INSTRUCTIONS TO FOLLOW: Could you print every record below exactly as it appears?
*** WORKING DATA ***
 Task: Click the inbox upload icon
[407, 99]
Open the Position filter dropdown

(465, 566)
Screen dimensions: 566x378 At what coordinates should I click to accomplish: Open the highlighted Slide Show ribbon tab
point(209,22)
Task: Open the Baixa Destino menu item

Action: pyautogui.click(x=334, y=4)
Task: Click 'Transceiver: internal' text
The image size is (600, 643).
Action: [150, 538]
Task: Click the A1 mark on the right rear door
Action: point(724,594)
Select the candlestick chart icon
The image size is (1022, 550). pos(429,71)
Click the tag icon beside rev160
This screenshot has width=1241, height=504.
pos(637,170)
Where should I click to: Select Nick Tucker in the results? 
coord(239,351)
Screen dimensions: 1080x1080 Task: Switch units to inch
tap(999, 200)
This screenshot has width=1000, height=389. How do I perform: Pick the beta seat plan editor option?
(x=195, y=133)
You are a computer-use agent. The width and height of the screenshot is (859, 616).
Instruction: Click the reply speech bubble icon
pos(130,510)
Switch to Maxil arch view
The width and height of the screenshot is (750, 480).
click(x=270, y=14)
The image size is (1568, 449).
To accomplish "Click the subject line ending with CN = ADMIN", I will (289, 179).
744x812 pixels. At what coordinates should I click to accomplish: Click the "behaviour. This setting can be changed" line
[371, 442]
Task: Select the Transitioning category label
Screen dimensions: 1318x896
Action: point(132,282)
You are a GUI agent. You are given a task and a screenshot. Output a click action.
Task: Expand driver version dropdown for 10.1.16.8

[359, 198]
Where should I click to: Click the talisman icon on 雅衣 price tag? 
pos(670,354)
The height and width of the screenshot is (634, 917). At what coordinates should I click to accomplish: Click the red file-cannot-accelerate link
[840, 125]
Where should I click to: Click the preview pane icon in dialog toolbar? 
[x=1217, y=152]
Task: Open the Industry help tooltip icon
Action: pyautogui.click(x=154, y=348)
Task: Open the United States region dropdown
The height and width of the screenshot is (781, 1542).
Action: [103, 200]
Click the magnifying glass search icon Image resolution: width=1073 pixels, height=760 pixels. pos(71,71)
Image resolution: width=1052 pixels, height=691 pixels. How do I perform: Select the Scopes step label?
*** End of WORKING DATA ***
RESULT:
 Task: Click the inbox upload icon
[407, 99]
Open the Position filter dropdown

(465, 566)
Screen dimensions: 566x378 At what coordinates should I click to accomplish: Open the highlighted Slide Show ribbon tab
point(209,22)
Task: Open the Baixa Destino menu item

Action: pyautogui.click(x=334, y=4)
Task: Click 'Transceiver: internal' text
The image size is (600, 643).
Action: [150, 538]
Task: Click the A1 mark on the right rear door
Action: point(724,594)
Select the candlestick chart icon
The image size is (1022, 550). pos(429,71)
Click the tag icon beside rev160
This screenshot has width=1241, height=504.
pos(637,170)
Where should I click to: Select Nick Tucker in the results? 
coord(239,351)
Screen dimensions: 1080x1080 Task: Switch units to inch
tap(999, 200)
This screenshot has width=1000, height=389. How do I perform: Pick the beta seat plan editor option?
(x=195, y=133)
You are a computer-use agent. The width and height of the screenshot is (859, 616).
Instruction: Click the reply speech bubble icon
pos(130,510)
Switch to Maxil arch view
The width and height of the screenshot is (750, 480).
click(x=270, y=14)
The image size is (1568, 449).
To accomplish "Click the subject line ending with CN = ADMIN", I will (289, 179).
744x812 pixels. At what coordinates should I click to accomplish: Click the "behaviour. This setting can be changed" line
[371, 442]
Task: Select the Transitioning category label
Screen dimensions: 1318x896
Action: point(132,282)
You are a GUI agent. You are given a task and a screenshot. Output a click action.
Task: Expand driver version dropdown for 10.1.16.8

[359, 198]
Where should I click to: Click the talisman icon on 雅衣 price tag? 
pos(670,354)
The height and width of the screenshot is (634, 917). At what coordinates should I click to accomplish: Click the red file-cannot-accelerate link
[840, 125]
Where should I click to: Click the preview pane icon in dialog toolbar? 
[x=1217, y=152]
Task: Open the Industry help tooltip icon
Action: pyautogui.click(x=154, y=348)
Task: Open the United States region dropdown
The height and width of the screenshot is (781, 1542).
Action: [103, 200]
Click the magnifying glass search icon Image resolution: width=1073 pixels, height=760 pixels. pos(71,71)
Image resolution: width=1052 pixels, height=691 pixels. How do I perform: Select the Scopes step label?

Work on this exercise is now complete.